> _WORK ORDER_
An exact copy of all the data below is required.

> _DATA TO USE_
==========
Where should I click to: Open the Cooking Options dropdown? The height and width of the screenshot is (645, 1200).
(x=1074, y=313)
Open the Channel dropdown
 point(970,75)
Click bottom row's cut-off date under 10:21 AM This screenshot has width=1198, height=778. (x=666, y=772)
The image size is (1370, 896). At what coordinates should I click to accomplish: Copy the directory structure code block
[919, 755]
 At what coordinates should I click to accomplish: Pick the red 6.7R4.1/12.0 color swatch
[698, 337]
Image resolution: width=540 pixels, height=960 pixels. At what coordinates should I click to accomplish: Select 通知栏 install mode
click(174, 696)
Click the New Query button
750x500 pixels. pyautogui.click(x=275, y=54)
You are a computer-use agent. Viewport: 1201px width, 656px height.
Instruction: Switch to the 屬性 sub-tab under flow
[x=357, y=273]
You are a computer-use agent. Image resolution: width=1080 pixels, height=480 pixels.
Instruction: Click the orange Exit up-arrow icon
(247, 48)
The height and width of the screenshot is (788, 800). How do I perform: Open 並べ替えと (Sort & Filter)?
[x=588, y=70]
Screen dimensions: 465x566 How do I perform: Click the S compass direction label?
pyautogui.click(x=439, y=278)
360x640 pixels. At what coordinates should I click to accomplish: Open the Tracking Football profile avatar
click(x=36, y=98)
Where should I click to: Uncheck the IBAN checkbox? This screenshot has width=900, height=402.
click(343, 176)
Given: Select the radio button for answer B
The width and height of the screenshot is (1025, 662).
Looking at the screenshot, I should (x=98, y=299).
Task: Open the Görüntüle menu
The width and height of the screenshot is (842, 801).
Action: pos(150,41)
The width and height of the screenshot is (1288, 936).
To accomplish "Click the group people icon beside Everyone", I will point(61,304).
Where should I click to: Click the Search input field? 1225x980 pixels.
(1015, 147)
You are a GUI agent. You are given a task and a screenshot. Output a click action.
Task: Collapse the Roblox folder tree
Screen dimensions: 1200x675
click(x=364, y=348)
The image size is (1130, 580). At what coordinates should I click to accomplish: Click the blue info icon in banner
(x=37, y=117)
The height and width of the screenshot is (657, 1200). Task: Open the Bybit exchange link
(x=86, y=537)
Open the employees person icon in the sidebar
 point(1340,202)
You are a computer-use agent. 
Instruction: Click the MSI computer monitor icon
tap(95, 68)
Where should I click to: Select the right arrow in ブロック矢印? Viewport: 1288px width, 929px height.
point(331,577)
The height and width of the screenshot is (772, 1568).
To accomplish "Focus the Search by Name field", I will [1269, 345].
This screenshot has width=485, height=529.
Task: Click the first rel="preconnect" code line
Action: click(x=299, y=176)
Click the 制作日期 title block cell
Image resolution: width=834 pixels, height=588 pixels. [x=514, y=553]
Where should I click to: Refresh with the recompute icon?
==========
> _SOLUTION FOR THIS EXERCISE_
Where should I click to: Open the Cooking Options dropdown? The height and width of the screenshot is (645, 1200).
(x=1074, y=313)
Open the Channel dropdown
 point(970,75)
Click bottom row's cut-off date under 10:21 AM This screenshot has width=1198, height=778. (x=666, y=772)
The image size is (1370, 896). At what coordinates should I click to accomplish: Copy the directory structure code block
[919, 755]
 At what coordinates should I click to accomplish: Pick the red 6.7R4.1/12.0 color swatch
[698, 337]
Image resolution: width=540 pixels, height=960 pixels. At what coordinates should I click to accomplish: Select 通知栏 install mode
click(174, 696)
Click the New Query button
750x500 pixels. pyautogui.click(x=275, y=54)
You are a computer-use agent. Viewport: 1201px width, 656px height.
Instruction: Switch to the 屬性 sub-tab under flow
[x=357, y=273]
You are a computer-use agent. Image resolution: width=1080 pixels, height=480 pixels.
Instruction: Click the orange Exit up-arrow icon
(247, 48)
The height and width of the screenshot is (788, 800). How do I perform: Open 並べ替えと (Sort & Filter)?
[x=588, y=70]
Screen dimensions: 465x566 How do I perform: Click the S compass direction label?
pyautogui.click(x=439, y=278)
360x640 pixels. At what coordinates should I click to accomplish: Open the Tracking Football profile avatar
click(x=36, y=98)
Where should I click to: Uncheck the IBAN checkbox? This screenshot has width=900, height=402.
click(343, 176)
Given: Select the radio button for answer B
The width and height of the screenshot is (1025, 662).
Looking at the screenshot, I should (x=98, y=299).
Task: Open the Görüntüle menu
The width and height of the screenshot is (842, 801).
Action: pos(150,41)
The width and height of the screenshot is (1288, 936).
To accomplish "Click the group people icon beside Everyone", I will point(61,304).
Where should I click to: Click the Search input field? 1225x980 pixels.
(1015, 147)
You are a GUI agent. You are given a task and a screenshot. Output a click action.
Task: Collapse the Roblox folder tree
Screen dimensions: 1200x675
click(x=364, y=348)
The image size is (1130, 580). At what coordinates should I click to accomplish: Click the blue info icon in banner
(x=37, y=117)
The height and width of the screenshot is (657, 1200). Task: Open the Bybit exchange link
(x=86, y=537)
Open the employees person icon in the sidebar
 point(1340,202)
You are a computer-use agent. 
Instruction: Click the MSI computer monitor icon
tap(95, 68)
Where should I click to: Select the right arrow in ブロック矢印? Viewport: 1288px width, 929px height.
point(331,577)
The height and width of the screenshot is (772, 1568).
To accomplish "Focus the Search by Name field", I will [1269, 345].
This screenshot has width=485, height=529.
Task: Click the first rel="preconnect" code line
Action: click(x=299, y=176)
Click the 制作日期 title block cell
Image resolution: width=834 pixels, height=588 pixels. [x=514, y=553]
Where should I click to: Refresh with the recompute icon?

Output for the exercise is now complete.